Yesterday was my tenth consecutive day of conferences.
I’ll start this post with a detour. Bill Tutte was one of the deepest thinkers on combinatorics in the twentieth century. One of my favourite mathematics books is his Graph theory as I have known it. What appears on the surface to be a number of chapters on unrelated topics in graph theory actually charts the progress of his mathematical career, with clear explanations of the links and thought processes that brought him from one topic to the next.
His first mathematical work, done (with Brookes, Smith and Stone while they were undergraduates at Cambridge, where Tutte was actually studying chemistry) was on squaring the square, that is, dissecting a square into squares of unequal sizes. Graham Farr showed us the origin of this problem with H. E. Dudeney in the early twentieth century, and a picture of a beautiful realisation of the solution that Tutte and his coauthors found on the Tutte memorial in his hometown of Newmarket near Cambridge.
The National Museums website, linked above, suggests that the squared square represents “Bill’s early fascination with mathematical puzzles”. But, as the graph theory book makes clear, and as Graham stressed in his talk, this was much more than a puzzle: it led Tutte, via electrical networks and Kirchhoff’s laws, to deletion and contraction and so to the Tutte polynomial and some deep insights in graph theory and matroid theory. It was indeed the start of his career, and arguably the event that persuaded him to become a mathematician rather than a chemist.
I was reminded of this yesterday at the final day of a Cambridge conference, celebrating the birthdays of two of my mathematical brothers, Martin Liebeck and Jan Saxl.
I caught just four talks, by Laci Pyber, Aner Shalev, Cheryl Praeger and Peter Neumann.
While the first three told us lots of big impressive theorems (including, among many others, the disproof of a conjecture of Étienne Ghys, the solution of Waring’s problem in finite simple groups, and the proof of a conjecture of Charles Sims), Peter Neumann adopted a different strategy, which he only explained at the end of his talk, and which I am going to discuss here. He told us about a property of finite groups called the TPP (triple product property), devised by Henry Cohn and Christopher Umans in a group-theoretic approach to find new bounds for the exponent of matrix multiplication (the smallest number c such that two n×n matrices can be multiplied with at most nc+o(1) arithmetic operations.

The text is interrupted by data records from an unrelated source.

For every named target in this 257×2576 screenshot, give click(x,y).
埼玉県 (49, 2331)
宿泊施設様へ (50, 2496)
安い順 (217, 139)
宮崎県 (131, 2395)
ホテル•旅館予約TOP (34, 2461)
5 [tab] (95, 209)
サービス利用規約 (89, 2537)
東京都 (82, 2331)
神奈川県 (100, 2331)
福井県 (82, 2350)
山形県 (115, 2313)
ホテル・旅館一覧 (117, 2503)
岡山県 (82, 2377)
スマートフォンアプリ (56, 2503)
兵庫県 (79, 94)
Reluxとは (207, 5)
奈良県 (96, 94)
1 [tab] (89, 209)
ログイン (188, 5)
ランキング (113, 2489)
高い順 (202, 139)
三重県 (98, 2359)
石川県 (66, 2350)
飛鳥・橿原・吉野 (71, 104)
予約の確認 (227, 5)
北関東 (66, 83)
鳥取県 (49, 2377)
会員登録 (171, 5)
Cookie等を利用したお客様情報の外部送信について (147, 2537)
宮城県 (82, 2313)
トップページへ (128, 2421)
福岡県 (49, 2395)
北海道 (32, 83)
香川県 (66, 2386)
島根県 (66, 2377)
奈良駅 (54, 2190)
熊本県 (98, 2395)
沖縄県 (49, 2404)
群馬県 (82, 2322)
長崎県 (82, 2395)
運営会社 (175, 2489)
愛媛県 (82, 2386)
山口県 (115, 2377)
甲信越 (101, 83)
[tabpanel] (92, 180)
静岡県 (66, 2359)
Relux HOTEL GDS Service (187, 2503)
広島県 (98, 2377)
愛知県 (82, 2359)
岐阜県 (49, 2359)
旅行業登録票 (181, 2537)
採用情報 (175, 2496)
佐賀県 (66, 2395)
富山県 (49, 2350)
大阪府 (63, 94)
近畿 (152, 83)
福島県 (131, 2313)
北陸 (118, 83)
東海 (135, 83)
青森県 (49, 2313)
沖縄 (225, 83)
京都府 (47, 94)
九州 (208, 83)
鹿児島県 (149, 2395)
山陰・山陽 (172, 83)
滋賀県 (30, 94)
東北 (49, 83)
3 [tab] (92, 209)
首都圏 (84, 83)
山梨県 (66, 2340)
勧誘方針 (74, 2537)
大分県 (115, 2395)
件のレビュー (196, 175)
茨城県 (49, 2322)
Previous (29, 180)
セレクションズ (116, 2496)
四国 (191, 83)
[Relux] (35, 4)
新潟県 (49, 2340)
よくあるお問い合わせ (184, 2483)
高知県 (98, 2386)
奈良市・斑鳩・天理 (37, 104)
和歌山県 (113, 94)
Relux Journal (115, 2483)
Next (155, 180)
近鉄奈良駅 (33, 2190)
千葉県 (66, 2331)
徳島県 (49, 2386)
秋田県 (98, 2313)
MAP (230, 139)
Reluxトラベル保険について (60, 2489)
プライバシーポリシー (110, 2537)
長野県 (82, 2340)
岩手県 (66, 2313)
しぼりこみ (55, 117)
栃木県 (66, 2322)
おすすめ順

Had they succeeded, this would have been highly significant; but they didn’t, and nobody else has since, so the problem has to stand on its own merit, and probably most people would agree that it is not the next big thing in finite group theory.
However, Peter (speaking as the thesis supervisor of both of the birthday boys, as well as of Cheryl Praeger and me), ended by talking about what is maybe the critical problem in supervising a student: finding a good problem. This should be a problem to which the supervisor does not know the solution, but believes that a reasonably strong student would be able to find it. (I completely agree: the default assumption about a new student is that (s)he will go beyond what I have been able to achieve.) It is also important that the problem will open up pathways leading in various different directions, which a good student will be able to follow. He seemed to regard the TPP problem as one filling this specification, as were the problems he suggested to Martin and Jan when they were students.

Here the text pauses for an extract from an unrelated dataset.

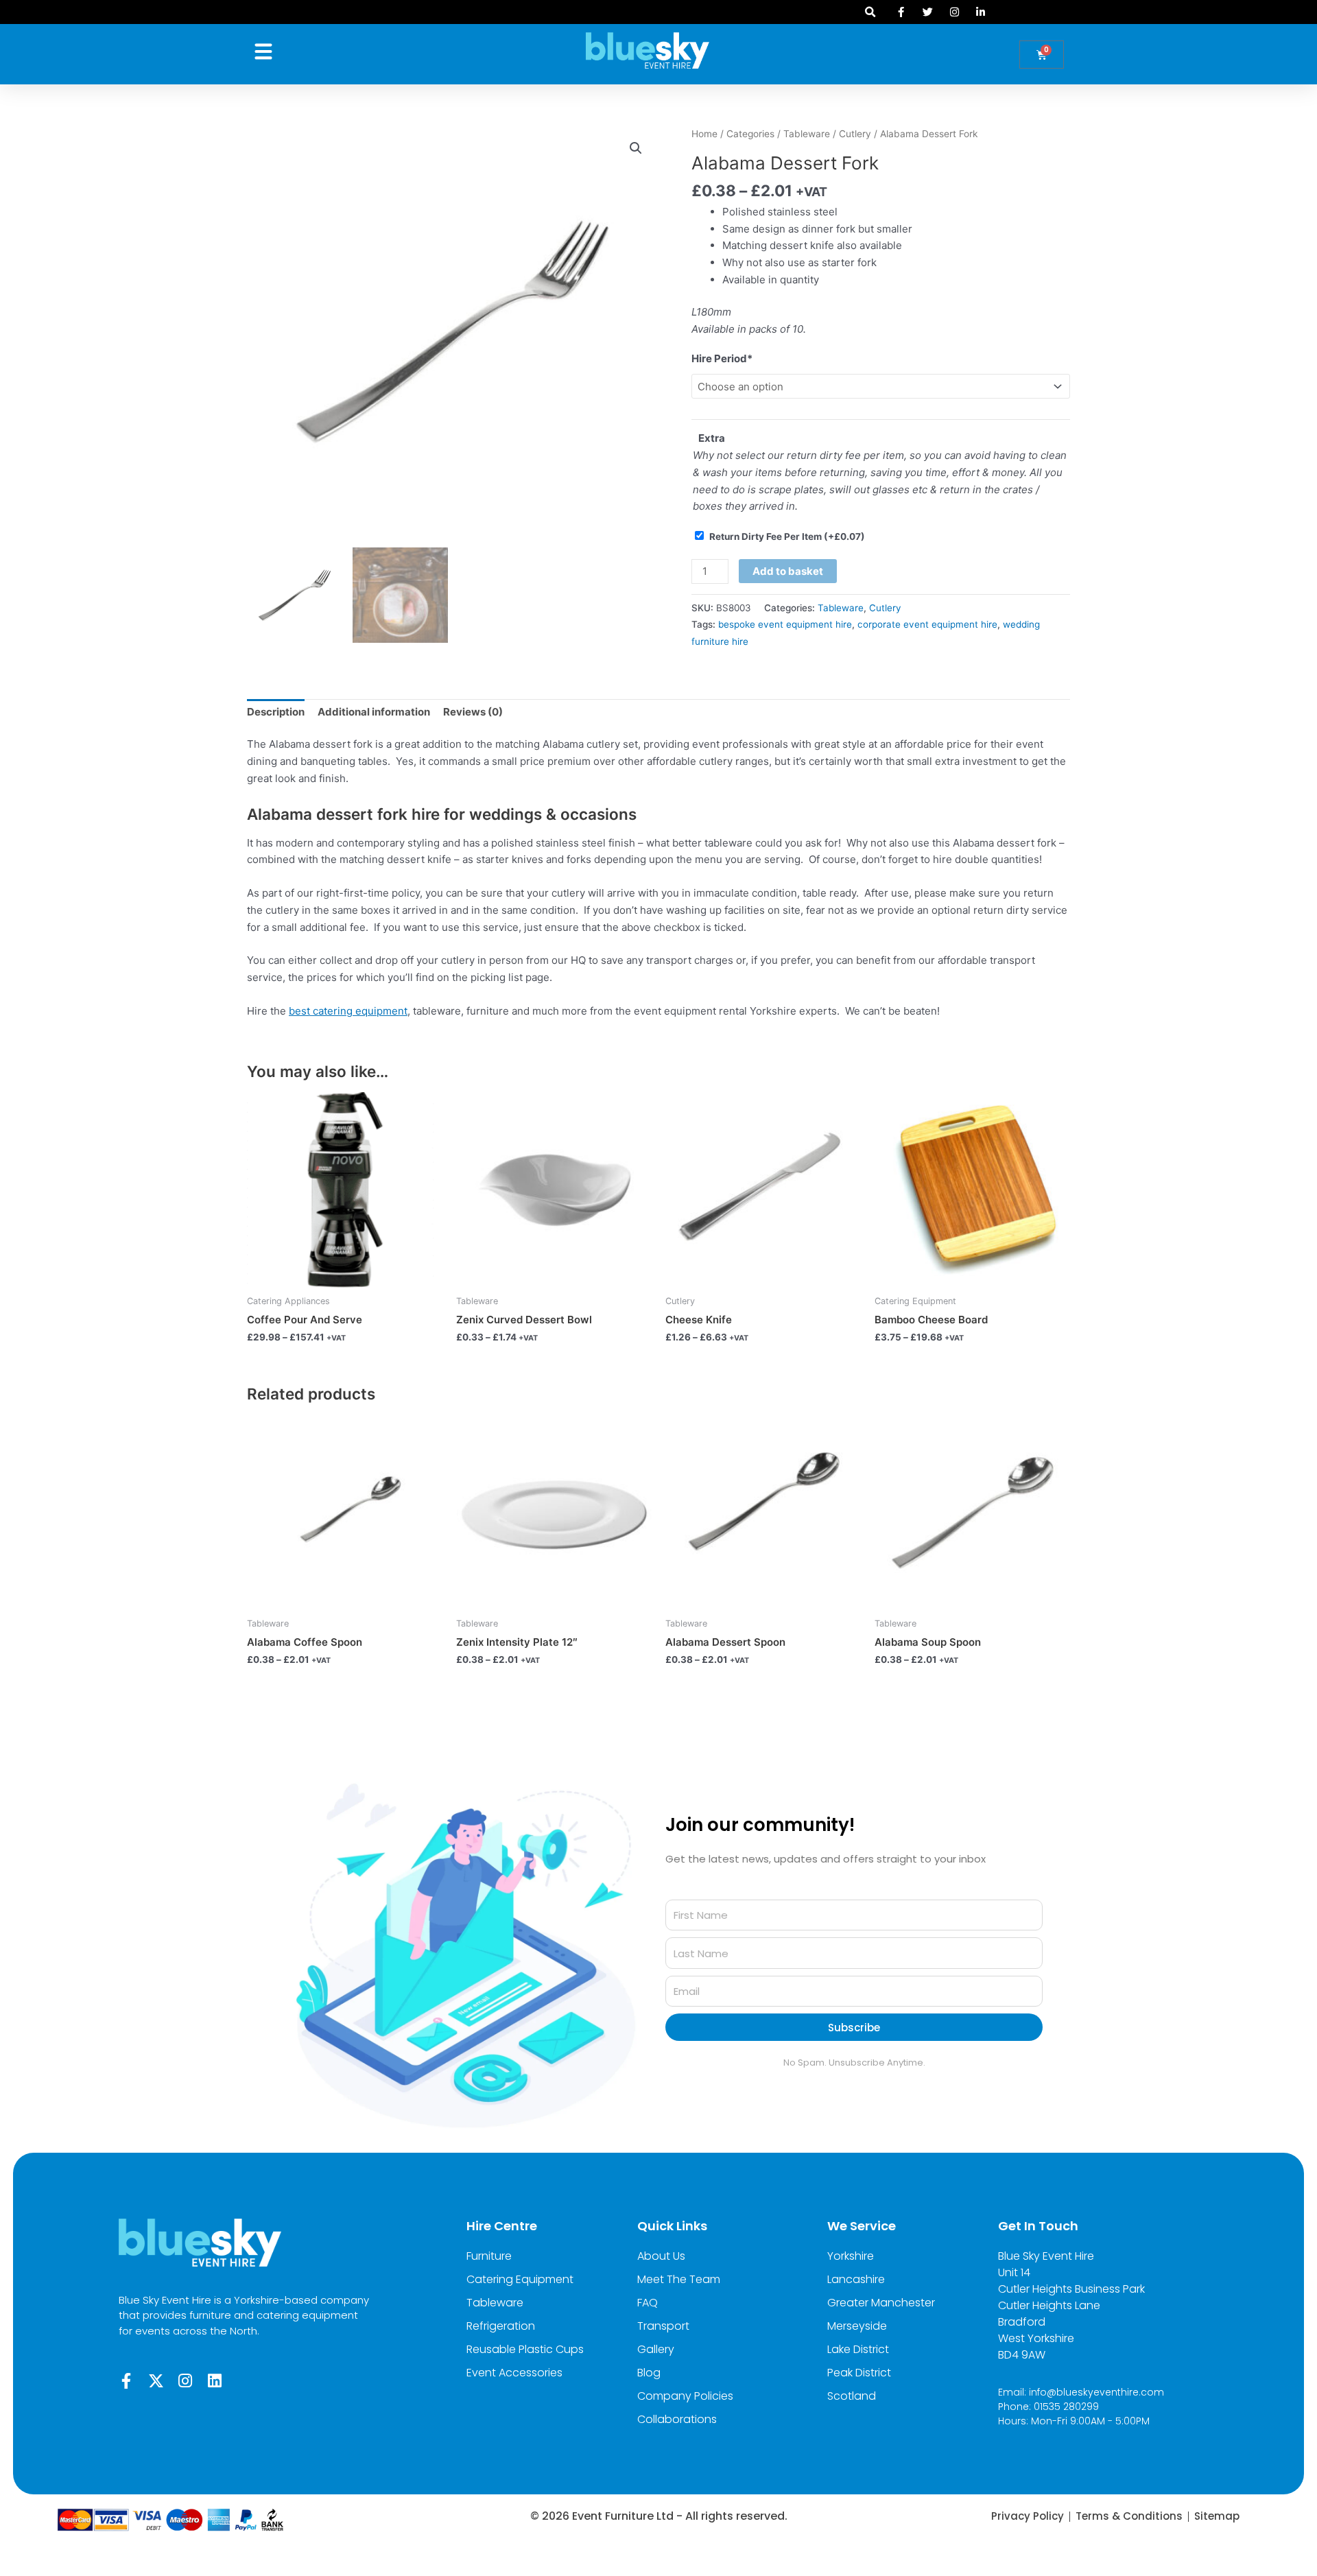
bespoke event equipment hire (785, 624)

So let me conclude with my experience. As an undergraduate in Brisbane, I did a project on the simplicity of the groups PSL(n,q), taken from Dickson’s book (and quite hard going it was with its out-of-date terminology). But I also worked on several problems I devised myself, mostly general mathematics, but often with some combinatorial flavour (although, at the time, combinatorics was not a recognised subject at the University of Queensland). The best worked out was to develop an analogue of cartesian product for unordered n-tuples, that is, put structure on the set of unordered n-tuples of elements of some structured set.

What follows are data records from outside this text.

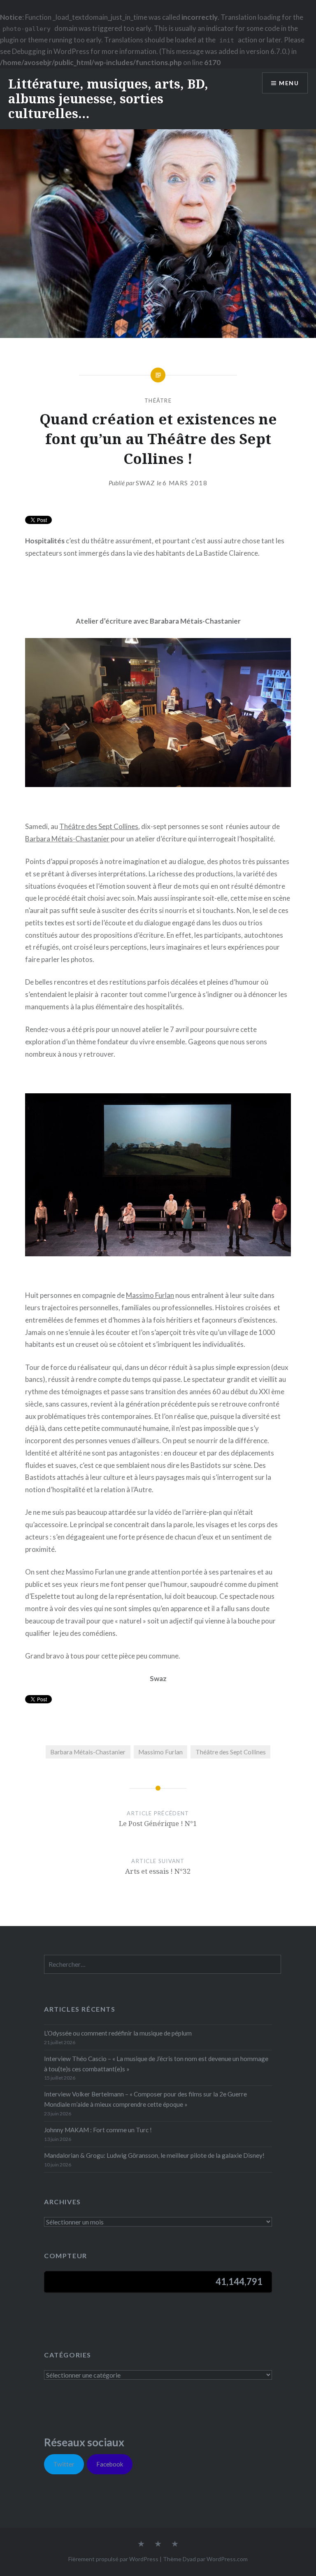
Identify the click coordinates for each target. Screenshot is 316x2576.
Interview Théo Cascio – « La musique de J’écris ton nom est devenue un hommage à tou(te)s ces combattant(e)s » (156, 2064)
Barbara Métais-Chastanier (67, 838)
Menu (289, 82)
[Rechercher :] (162, 1964)
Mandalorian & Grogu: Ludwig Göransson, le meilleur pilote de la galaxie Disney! (154, 2155)
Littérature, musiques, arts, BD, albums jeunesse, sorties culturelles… (108, 98)
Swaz (146, 483)
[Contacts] (141, 2544)
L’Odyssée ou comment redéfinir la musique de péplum (118, 2033)
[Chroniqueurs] (158, 2544)
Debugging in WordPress (50, 51)
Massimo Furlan (150, 1295)
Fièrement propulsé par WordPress (113, 2558)
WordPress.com (227, 2558)
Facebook (109, 2464)
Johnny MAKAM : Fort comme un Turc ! (98, 2129)
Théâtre (158, 400)
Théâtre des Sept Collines (98, 826)
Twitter (63, 2464)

In Oxford, Peter gave me the problem of finding all the primitive permutation groups of degree 57. (A long paper he had just written, on primitive groups of degree 3p for p prime, was to be my guide.) Now it just so happened that the only such group which is not 2-transitive is isomorphic to PSL(2,19); the point stabiliser is isomorphic to PSL(2,5), and acts as such on one of its orbits (having size 6). This 2-transitive action of the stabiliser meant that, in modern terminology, the orbital graph is 2-arc transitive. But at the time, Donald Higman and Charles Sims had only just introduced combinatorial and graph-theoretic methods into the study of finite permutation groups. Another primitive group in which the stabiliser acts 2-transitively on one of its orbits was the recently-discovered Higman–Sims group, which played a big part in my thesis. I described at my 60th birthday conference in Ambleside how I got from the Higman–Sims group to the Urysohn metric space.
So I think that my supervisor’s principle was just right for me.